Probably most importantly, the postscript gives “Assange” a chance to defend his organization against his opponents’ sharpest criticism: that people were harmed by WikiLeaks’ actions.
The way history looks back at Assange and WikiLeaks may pivot on the answer to this question. Undeniably, the unredacted State Department and Afghan war leaks named confidential informants, many of whom were battling oppressive regimes—the very kind of governments WikiLeaks purports to oppose. But WikiLeaks vehemently denies that it has any blood on its hands, and a survey of reputable press sources seems to uphold WikiLeaks’ innocence.
In 2011, former U.S. Defense Secretary Robert Gates stated that a review of the WikiLeaks’ Afghan war leaks, “to date has not revealed any sensitive intelligence sources and methods compromised by this disclosure.” Gates went on to describe the effect of leaked State Department memos as being “fairly modest.” During the trial of WikiLeaker Bradley Manning in August, the U.S. government failed to establish any specific instance where someone was killed as a result of WikiLeaks’ info dumps.
The film includes a scene in which a senior State Department official commands his frantically working underlings to pinpoint ten sources who may find themselves in danger, in order to establish WikeLeaks’ guilt.
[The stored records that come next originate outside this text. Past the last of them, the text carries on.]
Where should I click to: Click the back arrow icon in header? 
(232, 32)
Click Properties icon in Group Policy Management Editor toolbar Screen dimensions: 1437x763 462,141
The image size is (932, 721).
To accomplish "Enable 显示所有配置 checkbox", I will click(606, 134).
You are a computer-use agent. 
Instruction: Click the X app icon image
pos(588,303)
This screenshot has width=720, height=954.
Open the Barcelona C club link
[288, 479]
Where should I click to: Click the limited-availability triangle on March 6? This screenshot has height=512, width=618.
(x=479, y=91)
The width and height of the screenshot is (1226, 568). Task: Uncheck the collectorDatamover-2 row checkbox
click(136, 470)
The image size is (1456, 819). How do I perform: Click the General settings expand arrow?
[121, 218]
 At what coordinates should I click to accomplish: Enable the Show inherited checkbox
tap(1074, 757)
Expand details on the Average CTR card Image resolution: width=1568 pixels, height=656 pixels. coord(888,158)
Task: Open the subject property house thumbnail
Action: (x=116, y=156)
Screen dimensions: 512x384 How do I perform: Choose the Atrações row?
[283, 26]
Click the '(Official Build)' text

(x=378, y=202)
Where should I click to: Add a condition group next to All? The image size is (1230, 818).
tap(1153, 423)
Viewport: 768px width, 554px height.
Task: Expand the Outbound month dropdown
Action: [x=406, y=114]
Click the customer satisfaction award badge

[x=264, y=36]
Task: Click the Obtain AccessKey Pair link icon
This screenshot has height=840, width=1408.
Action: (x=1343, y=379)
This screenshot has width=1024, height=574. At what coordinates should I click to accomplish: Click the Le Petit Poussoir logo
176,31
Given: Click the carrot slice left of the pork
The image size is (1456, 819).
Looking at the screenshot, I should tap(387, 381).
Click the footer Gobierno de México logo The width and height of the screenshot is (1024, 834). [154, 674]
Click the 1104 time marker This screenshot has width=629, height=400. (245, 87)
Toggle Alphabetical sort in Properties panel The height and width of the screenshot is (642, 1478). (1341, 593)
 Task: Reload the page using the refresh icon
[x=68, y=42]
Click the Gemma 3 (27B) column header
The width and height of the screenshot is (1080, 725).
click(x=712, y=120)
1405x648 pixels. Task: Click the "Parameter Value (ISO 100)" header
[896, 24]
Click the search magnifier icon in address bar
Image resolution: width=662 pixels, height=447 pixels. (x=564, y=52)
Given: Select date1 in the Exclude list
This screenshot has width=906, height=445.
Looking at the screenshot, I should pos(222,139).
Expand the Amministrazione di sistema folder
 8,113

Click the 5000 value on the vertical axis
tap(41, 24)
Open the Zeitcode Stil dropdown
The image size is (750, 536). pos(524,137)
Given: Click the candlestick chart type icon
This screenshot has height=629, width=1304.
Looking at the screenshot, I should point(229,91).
But by the film’s end, no such incidents have been found. The Fifth Estate therefore lays out WikiLeaks’ strongest defense: If the organization really had blood on its hands, the U.S. government would have been the first to point it out, and it did not do so.
Freedom fighters, of a sort
Information is one of the most powerful forces on the planet. It’s the glue that keeps power structures in place—but it can also cause them to collapse. For most of human history, information was solely or primarily the possession of those in power, but technology is changing that. As information becomes democratized, those in power can no longer assume they can act without subsequent public scrutiny and without consequences. WikiLeaks was at the forefront of this paradigm shift.
At worst, The Fifth Estate portrays Assange himself as a somewhat crazed and flawed revolutionary. But the movie pursues this personal aspect as a subplot, putting most of its energy into depicting WikiLeaks’ powerful role in democratizing information.